PROBLEM
All lines up to and including the one that contains "Click the Imp" are to be transcribed exactly, starting from the first line of the records.

DATA TO EXAMINE
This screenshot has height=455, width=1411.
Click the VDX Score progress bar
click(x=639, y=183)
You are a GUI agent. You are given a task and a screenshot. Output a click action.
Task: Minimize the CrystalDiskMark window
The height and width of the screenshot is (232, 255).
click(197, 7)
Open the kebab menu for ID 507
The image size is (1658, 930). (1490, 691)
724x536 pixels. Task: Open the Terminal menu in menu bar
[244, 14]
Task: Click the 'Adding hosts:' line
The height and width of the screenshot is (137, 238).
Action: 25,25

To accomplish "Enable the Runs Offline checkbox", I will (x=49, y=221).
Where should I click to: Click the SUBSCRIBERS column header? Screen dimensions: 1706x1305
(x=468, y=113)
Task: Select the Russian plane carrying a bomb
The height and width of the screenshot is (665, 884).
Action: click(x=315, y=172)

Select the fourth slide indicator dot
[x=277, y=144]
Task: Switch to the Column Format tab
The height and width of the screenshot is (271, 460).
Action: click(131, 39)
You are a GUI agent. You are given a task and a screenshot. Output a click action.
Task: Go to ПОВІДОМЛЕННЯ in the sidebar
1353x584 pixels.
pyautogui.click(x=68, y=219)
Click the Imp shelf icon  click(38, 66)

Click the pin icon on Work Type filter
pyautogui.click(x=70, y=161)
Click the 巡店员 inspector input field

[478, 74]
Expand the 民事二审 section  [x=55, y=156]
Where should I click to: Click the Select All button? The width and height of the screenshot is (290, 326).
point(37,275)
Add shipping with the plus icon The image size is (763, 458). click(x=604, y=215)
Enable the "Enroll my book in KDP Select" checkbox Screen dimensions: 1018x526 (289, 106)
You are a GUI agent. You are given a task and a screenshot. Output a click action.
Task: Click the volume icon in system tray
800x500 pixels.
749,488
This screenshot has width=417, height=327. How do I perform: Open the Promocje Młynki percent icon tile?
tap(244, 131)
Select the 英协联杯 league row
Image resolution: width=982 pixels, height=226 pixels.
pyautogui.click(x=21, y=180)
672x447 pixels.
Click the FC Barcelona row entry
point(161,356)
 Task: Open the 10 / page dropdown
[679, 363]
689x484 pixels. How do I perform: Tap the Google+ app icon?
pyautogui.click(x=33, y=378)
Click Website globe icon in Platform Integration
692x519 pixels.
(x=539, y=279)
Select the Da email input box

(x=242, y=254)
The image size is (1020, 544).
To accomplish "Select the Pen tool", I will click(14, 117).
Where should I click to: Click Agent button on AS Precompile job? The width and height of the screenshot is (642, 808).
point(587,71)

FINAL ANSWER
This screenshot has height=455, width=1411.
Click the VDX Score progress bar
click(x=639, y=183)
You are a GUI agent. You are given a task and a screenshot. Output a click action.
Task: Minimize the CrystalDiskMark window
The height and width of the screenshot is (232, 255).
click(197, 7)
Open the kebab menu for ID 507
The image size is (1658, 930). (1490, 691)
724x536 pixels. Task: Open the Terminal menu in menu bar
[244, 14]
Task: Click the 'Adding hosts:' line
The height and width of the screenshot is (137, 238).
Action: 25,25

To accomplish "Enable the Runs Offline checkbox", I will (x=49, y=221).
Where should I click to: Click the SUBSCRIBERS column header? Screen dimensions: 1706x1305
(x=468, y=113)
Task: Select the Russian plane carrying a bomb
The height and width of the screenshot is (665, 884).
Action: click(x=315, y=172)

Select the fourth slide indicator dot
[x=277, y=144]
Task: Switch to the Column Format tab
The height and width of the screenshot is (271, 460).
Action: click(131, 39)
You are a GUI agent. You are given a task and a screenshot. Output a click action.
Task: Go to ПОВІДОМЛЕННЯ in the sidebar
1353x584 pixels.
pyautogui.click(x=68, y=219)
Click the Imp shelf icon  click(38, 66)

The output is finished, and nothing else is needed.